Professional sports leagues and the individual clubs, as well as, the military employ doctors who perform physical examinations of every individual prior to and after entering into the league, team, or military service. Nearly every physical attribute of the athlete or service member is known. Except C.T.E. diagnosis. If the new testing procedures prove effective in the diagnosis of C.T.E. then the leagues, teams, and military will have access to evaluate the mental health of all they employ. It will also assist the athlete or service member in making an informed decision to enter into a contract and assume the risks associated (repetitive head trauma) with professional sports and military service. As an area where torts and contracts are intertwined-”contorts”-requiring the C.T.E. testing developed by Boston University ensures informed mutual assent.

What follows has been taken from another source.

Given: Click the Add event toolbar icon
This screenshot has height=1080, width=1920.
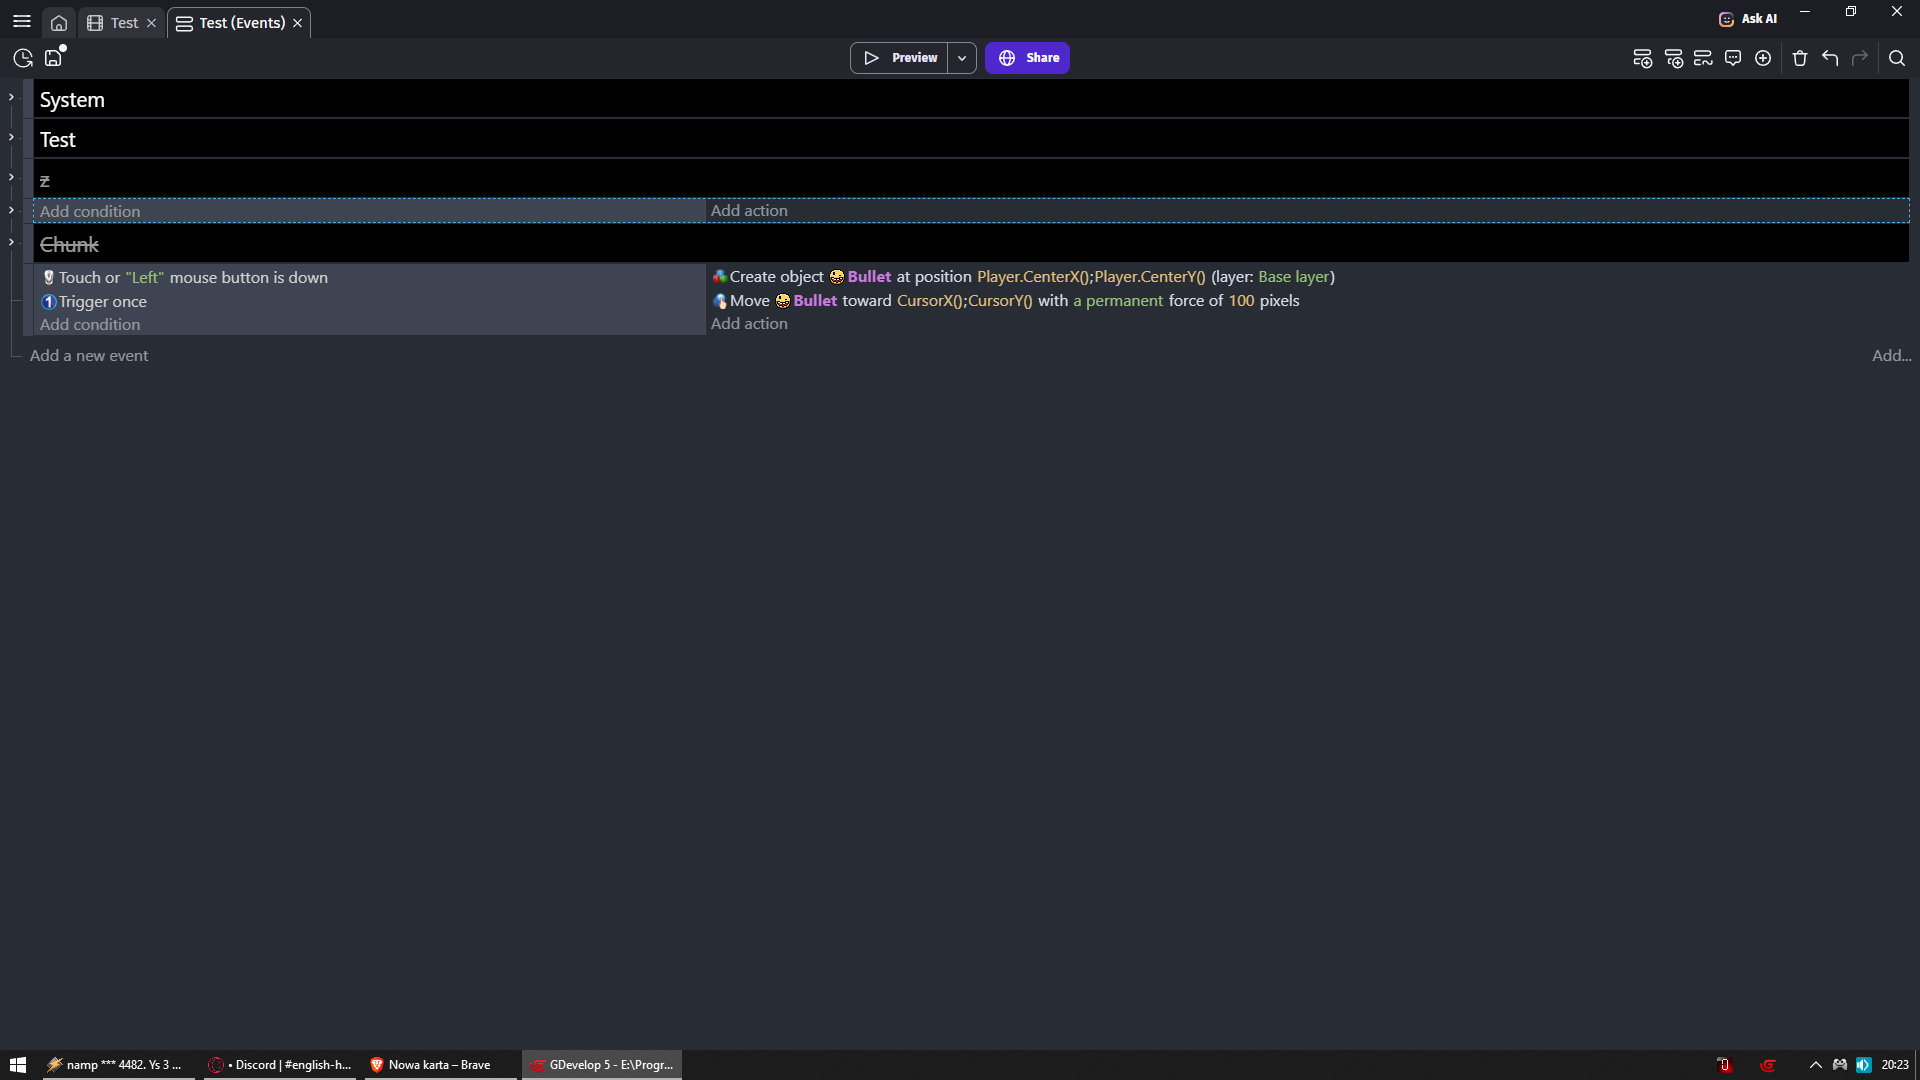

Informed mutual assent precludes an athlete or service member to claims of negligence or medical malpractice by organization doctors which would thereby extend to the organization through the doctrine of respondeat superior.

[1] C.T.E. Resources, Concussion Legacy Foundation (last visited Nov. 19, 2017), https://concussionfoundation.org/CTE-resources/what-is-CTE.

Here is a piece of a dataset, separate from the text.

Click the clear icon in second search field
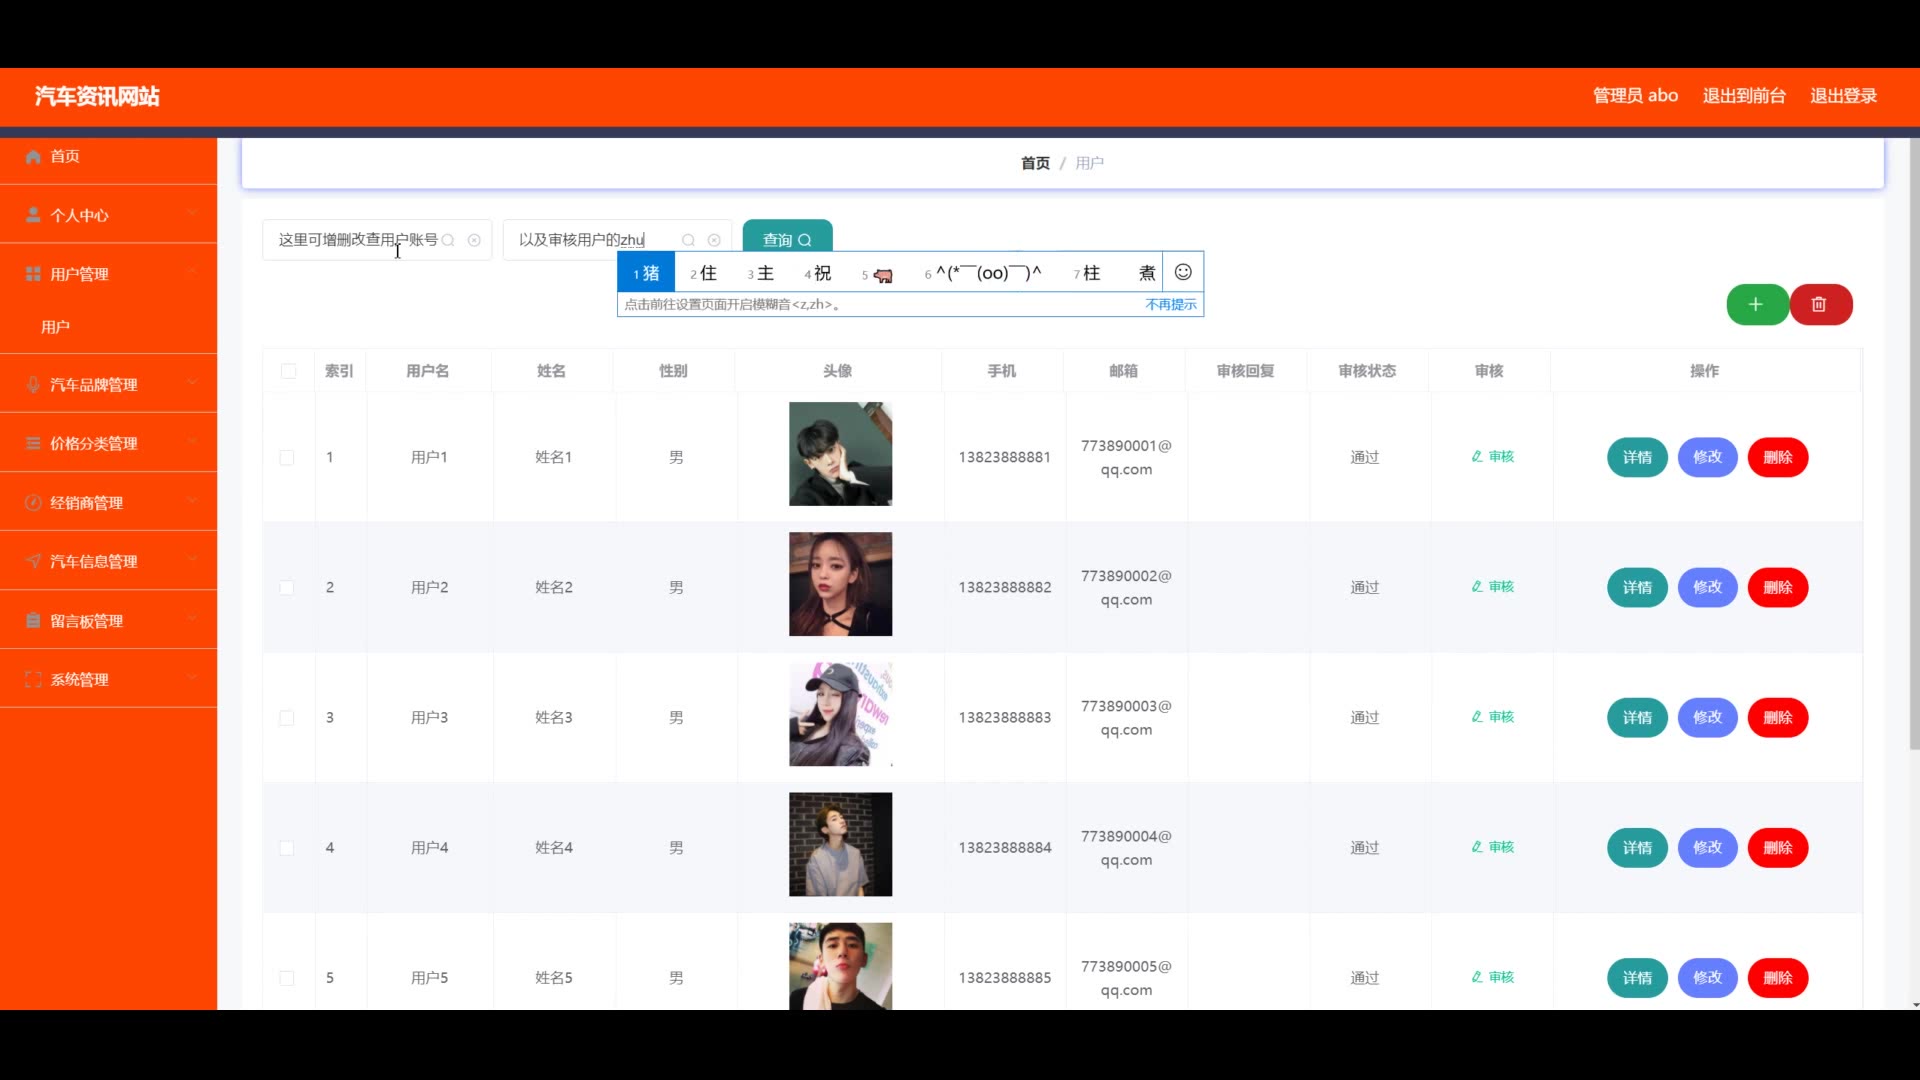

[2] Id.; What is C.T.E.?, Brain Injury Research Institute (last visited Nov. 19, 2017), http://www.protectthebrain.org/Brain-Injury-Research/What-is-CTE-.aspx.

[3] Concussion Legacy Foundation, supra note 1.

[4] Id.

[5] Id.

[6] Id.

[7] Id.; Chronic Traumatic Encephaly, Alzheimer’s Association (last visited Nov. 19, 2017) http://www.alz.org/dementia/chronic-traumatic-encephalopathy-cte-symptoms.asp.

[8] Jonathan D. Cherry et al., CCL11 is increased in the chronic traumatic encephaly but not in Alzheimer’s disease, PLOS One, Sep. 26, 2017, available at http://journals.plos.org/plosone/article/file?id=10.1371/journal.pone.0185541&type=printable.

[9] Concussion Legacy Foundation, supra note 1.

[10] 30 Am. Jur. Proof of Facts 3d 161 (Originally published in 1995).

[11] See Restatement (Third) of Torts: Phys. & Emot. Harm § 7 (2010)(“(a) An actor ordinarily has a duty to exercise reasonable care when the actor’s conduct creates a risk of physical harm.”). See also Restatement (Third) of Torts: Phys. & Emot. Harm §§ 18 (2010) and 40 (2012) for the tort of negligent failure to warn (§ 18) and the liability in special relationships, principally employer-employee relationships § 40.

[12] See generally 79 A.L.R.2d 1028, § 2 (Originally published in 1961) Informed consent is within the scope of medical malpractice, but in informed consent the doctor does not relay to the patient sufficient information to a medical procedure and thus any consent given not sufficiently informed. HOwever, in some cases the doctor is permitted to withhold information if its disclosure would be harmful to the patient. Id.

[13] Canterbury v. Spence, 464 F.2d 772, 780 (D.C. Cir. 1972).

[14] See Restatement (Third) of Torts: Phys. & Emot. Harm §§ 18 (2010).